Robert Martin likens politicians, business, and people generally, who are caught in systems that control them, to the Beast in the book of Revelation. He suggests fighting to change these systems may be a waste of effort, for the Beast simply changes form and continues. Rather, he suggests, we need to starve the Beast by offering an alternative – not by separating ourselves out like the Amish, but by being a holy nation (1 Pet 2:4-10).

Benjamin Corey believes US christians have a distorted view of christianity, blurred by culture: christianity = political conservatism, or guns, or capitalism. But Christianity should be contextualised to culture, not become one with culture. Jesus has become marginalised in much of the church, for his teachings are at odds with US empire, wealth, power and violence, and so passages in Paul or the Old Testament are used to justify behaviour. “Anabaptism invites christians to repent of the ways they have marginalised Jesus.” And start following Jesus again.

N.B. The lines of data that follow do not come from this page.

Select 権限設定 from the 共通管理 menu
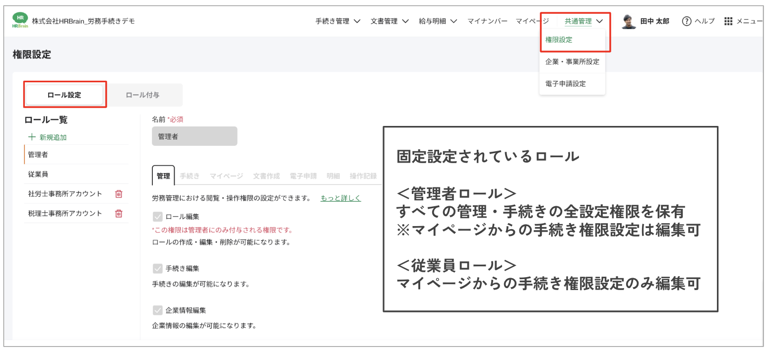 coord(558,41)
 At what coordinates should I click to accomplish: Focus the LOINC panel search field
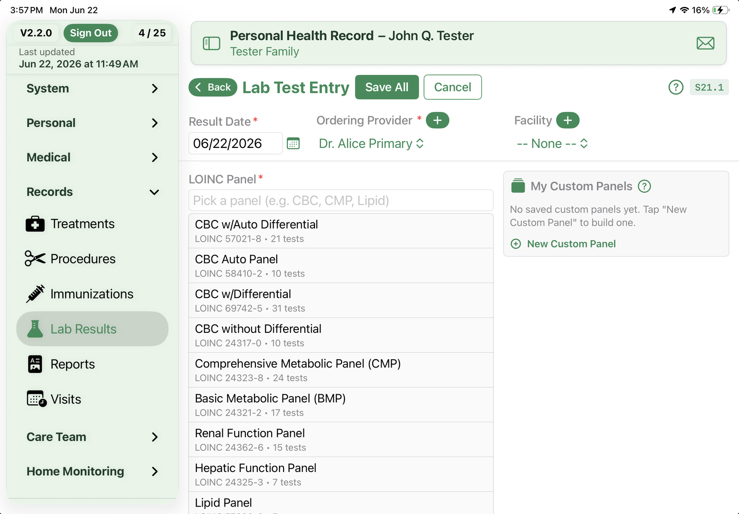341,201
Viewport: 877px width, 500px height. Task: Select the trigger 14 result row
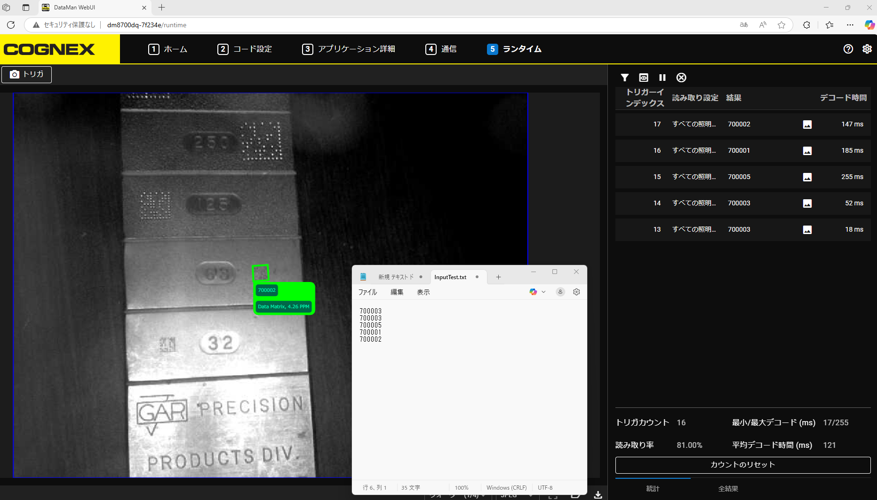pyautogui.click(x=743, y=203)
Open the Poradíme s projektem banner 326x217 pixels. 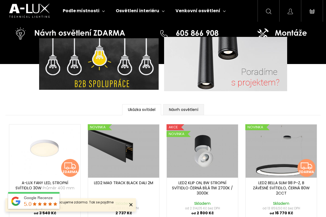click(x=225, y=64)
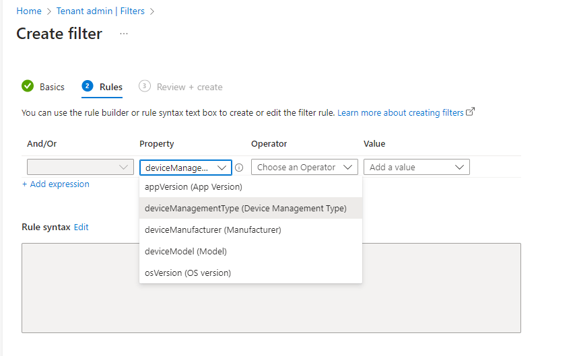Expand the Add a value dropdown
The height and width of the screenshot is (356, 575).
pos(416,168)
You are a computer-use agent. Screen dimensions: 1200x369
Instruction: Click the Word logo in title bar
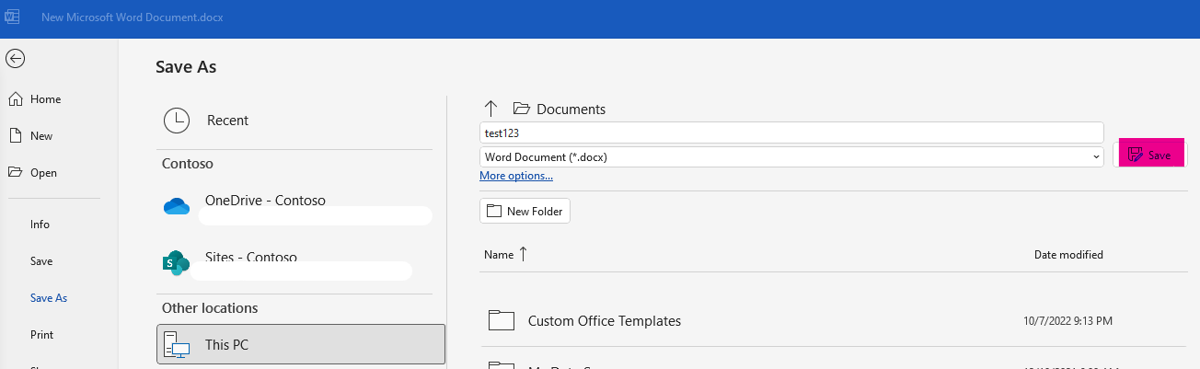[13, 17]
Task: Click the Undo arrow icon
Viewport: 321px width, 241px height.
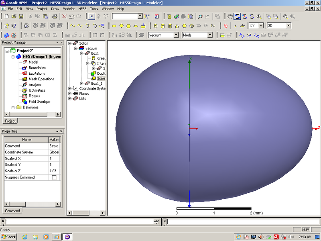Action: point(71,16)
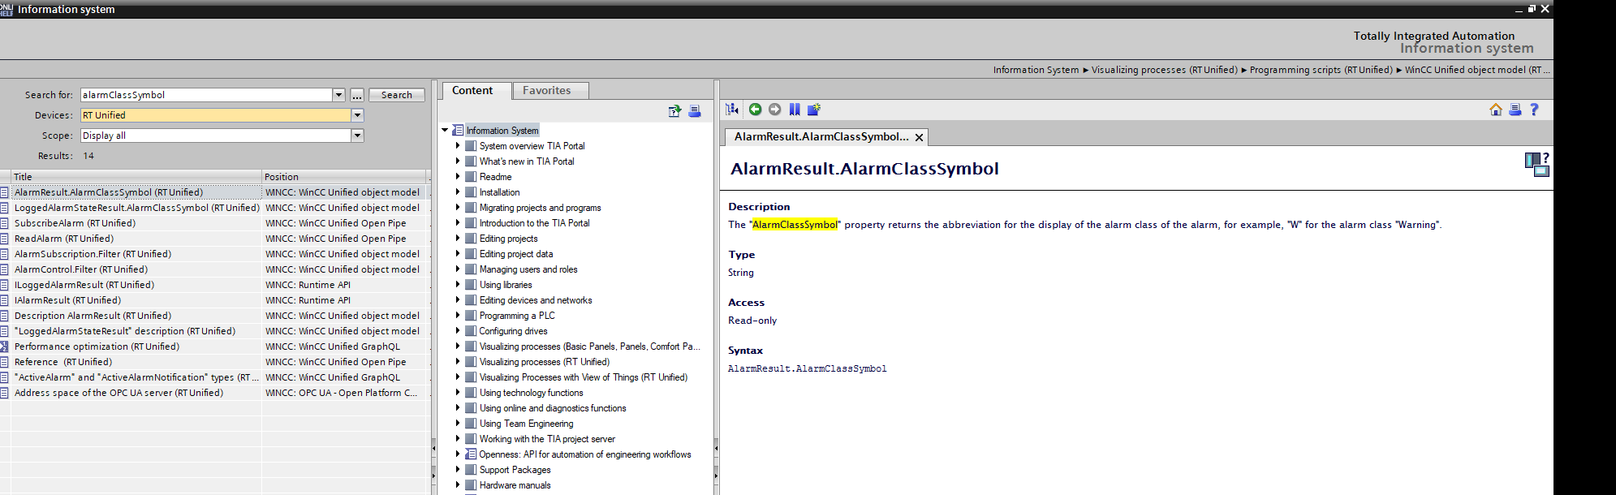This screenshot has width=1616, height=495.
Task: Close the AlarmResult.AlarmClassSymbol topic tab
Action: click(x=919, y=138)
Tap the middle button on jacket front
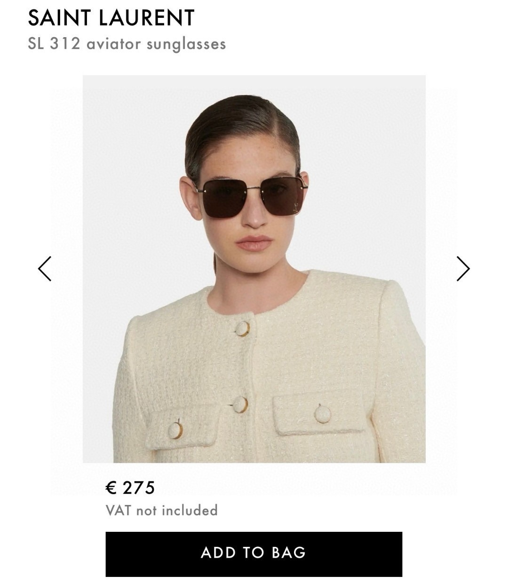The width and height of the screenshot is (508, 584). [240, 404]
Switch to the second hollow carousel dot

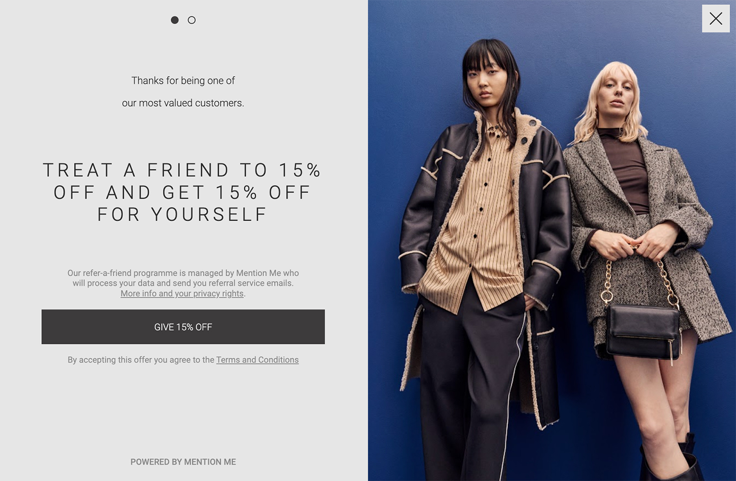pyautogui.click(x=192, y=20)
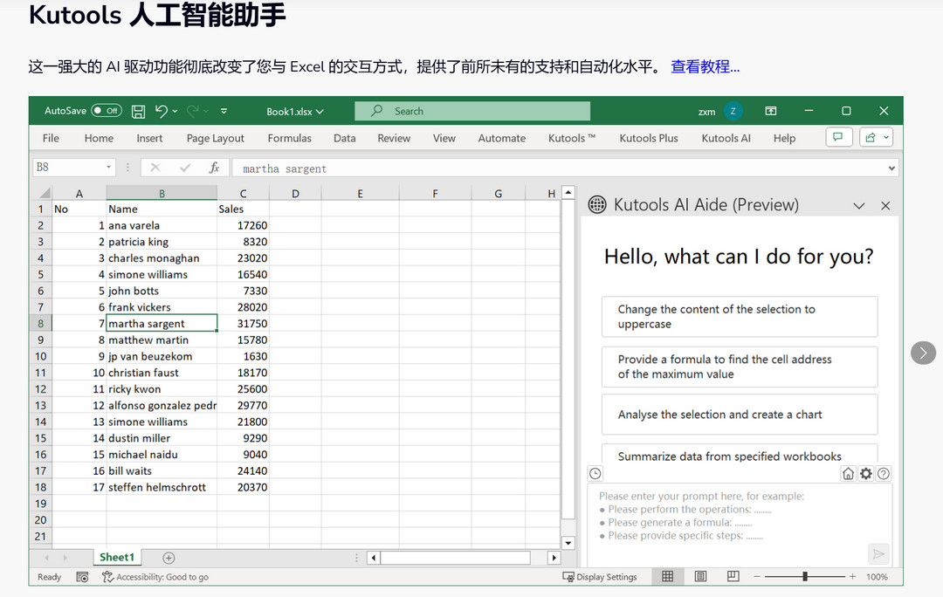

Drew Hart writes about racism and white supremacy, and observes: “In less than thirty years, the U.S. penal population exploded from around 300,000 to more than 2 million, with drug convictions accounting for the majority of the increase. The United States now has the highest rate of incarceration in the world, dwarfing the rates of nearly every developed country, even surpassing those in highly repressive regimes like Russian, China, and Iran.”

But wait, there’s more!

Those are just the thoughts which spoke most to me. There are many other good chapters – I especially enjoyed people’s stories of their lives and ministries, such as those by Brian Gumm and Samuel Wilcock.

Each chapter has a list of references and a study guide so the book can be used in a group.

I’m not sure if I wasn’t a MennoNerd whether I’d ever have read this book, or even noticed it. But it is well worth a look.

Afternote: Somehow I didn’t post this when I wrote it and then gave some people a link to the draft. But here it finally is, better late than never I hope!